- Data extracts -
────────────────────────────────────────

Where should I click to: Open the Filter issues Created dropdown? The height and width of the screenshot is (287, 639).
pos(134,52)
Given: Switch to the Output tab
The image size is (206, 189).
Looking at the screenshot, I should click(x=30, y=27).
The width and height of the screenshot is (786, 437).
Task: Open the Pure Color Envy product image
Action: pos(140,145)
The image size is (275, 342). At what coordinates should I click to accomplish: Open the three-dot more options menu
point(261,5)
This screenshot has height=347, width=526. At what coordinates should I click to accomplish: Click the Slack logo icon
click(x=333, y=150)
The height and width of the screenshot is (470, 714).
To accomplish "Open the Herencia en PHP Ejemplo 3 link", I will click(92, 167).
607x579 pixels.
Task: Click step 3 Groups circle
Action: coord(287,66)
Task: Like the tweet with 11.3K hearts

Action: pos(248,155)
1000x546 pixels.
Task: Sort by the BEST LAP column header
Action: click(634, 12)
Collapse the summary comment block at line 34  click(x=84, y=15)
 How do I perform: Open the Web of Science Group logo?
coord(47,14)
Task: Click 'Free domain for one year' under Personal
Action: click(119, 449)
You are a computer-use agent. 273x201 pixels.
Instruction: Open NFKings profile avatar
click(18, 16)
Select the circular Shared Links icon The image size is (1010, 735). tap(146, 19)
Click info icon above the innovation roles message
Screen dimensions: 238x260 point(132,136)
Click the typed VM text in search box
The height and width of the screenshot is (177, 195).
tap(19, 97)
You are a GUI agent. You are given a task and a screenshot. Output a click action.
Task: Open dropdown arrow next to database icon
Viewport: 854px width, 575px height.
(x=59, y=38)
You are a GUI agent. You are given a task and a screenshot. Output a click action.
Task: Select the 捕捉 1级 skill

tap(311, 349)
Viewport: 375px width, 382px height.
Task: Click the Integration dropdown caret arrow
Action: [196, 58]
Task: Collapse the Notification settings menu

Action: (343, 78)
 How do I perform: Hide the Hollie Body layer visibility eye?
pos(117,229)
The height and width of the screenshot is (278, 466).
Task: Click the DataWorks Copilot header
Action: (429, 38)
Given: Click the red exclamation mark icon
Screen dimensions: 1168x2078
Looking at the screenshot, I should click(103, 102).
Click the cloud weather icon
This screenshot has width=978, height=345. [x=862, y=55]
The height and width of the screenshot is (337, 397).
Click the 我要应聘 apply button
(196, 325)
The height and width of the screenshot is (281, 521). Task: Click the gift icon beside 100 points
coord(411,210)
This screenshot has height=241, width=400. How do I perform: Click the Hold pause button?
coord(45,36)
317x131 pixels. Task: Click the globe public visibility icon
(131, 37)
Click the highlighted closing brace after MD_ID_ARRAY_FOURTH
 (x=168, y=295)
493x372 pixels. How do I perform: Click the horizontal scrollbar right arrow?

────────────────────────────────────────

- Work to be completed -
Everything from the line with "Select the circular" to the end of the listing above needs to be duplicated exactly, both end lines included, with nothing more.

- Problem solution -
Select the circular Shared Links icon The image size is (1010, 735). tap(146, 19)
Click info icon above the innovation roles message
Screen dimensions: 238x260 point(132,136)
Click the typed VM text in search box
The height and width of the screenshot is (177, 195).
tap(19, 97)
You are a GUI agent. You are given a task and a screenshot. Output a click action.
Task: Open dropdown arrow next to database icon
Viewport: 854px width, 575px height.
(x=59, y=38)
You are a GUI agent. You are given a task and a screenshot. Output a click action.
Task: Select the 捕捉 1级 skill

tap(311, 349)
Viewport: 375px width, 382px height.
Task: Click the Integration dropdown caret arrow
Action: [196, 58]
Task: Collapse the Notification settings menu

Action: (343, 78)
 How do I perform: Hide the Hollie Body layer visibility eye?
pos(117,229)
The height and width of the screenshot is (278, 466).
Task: Click the DataWorks Copilot header
Action: (429, 38)
Given: Click the red exclamation mark icon
Screen dimensions: 1168x2078
Looking at the screenshot, I should click(103, 102).
Click the cloud weather icon
This screenshot has width=978, height=345. [x=862, y=55]
The height and width of the screenshot is (337, 397).
Click the 我要应聘 apply button
(196, 325)
The height and width of the screenshot is (281, 521). Task: Click the gift icon beside 100 points
coord(411,210)
This screenshot has height=241, width=400. How do I perform: Click the Hold pause button?
coord(45,36)
317x131 pixels. Task: Click the globe public visibility icon
(131, 37)
Click the highlighted closing brace after MD_ID_ARRAY_FOURTH
 (x=168, y=295)
493x372 pixels. How do I perform: Click the horizontal scrollbar right arrow?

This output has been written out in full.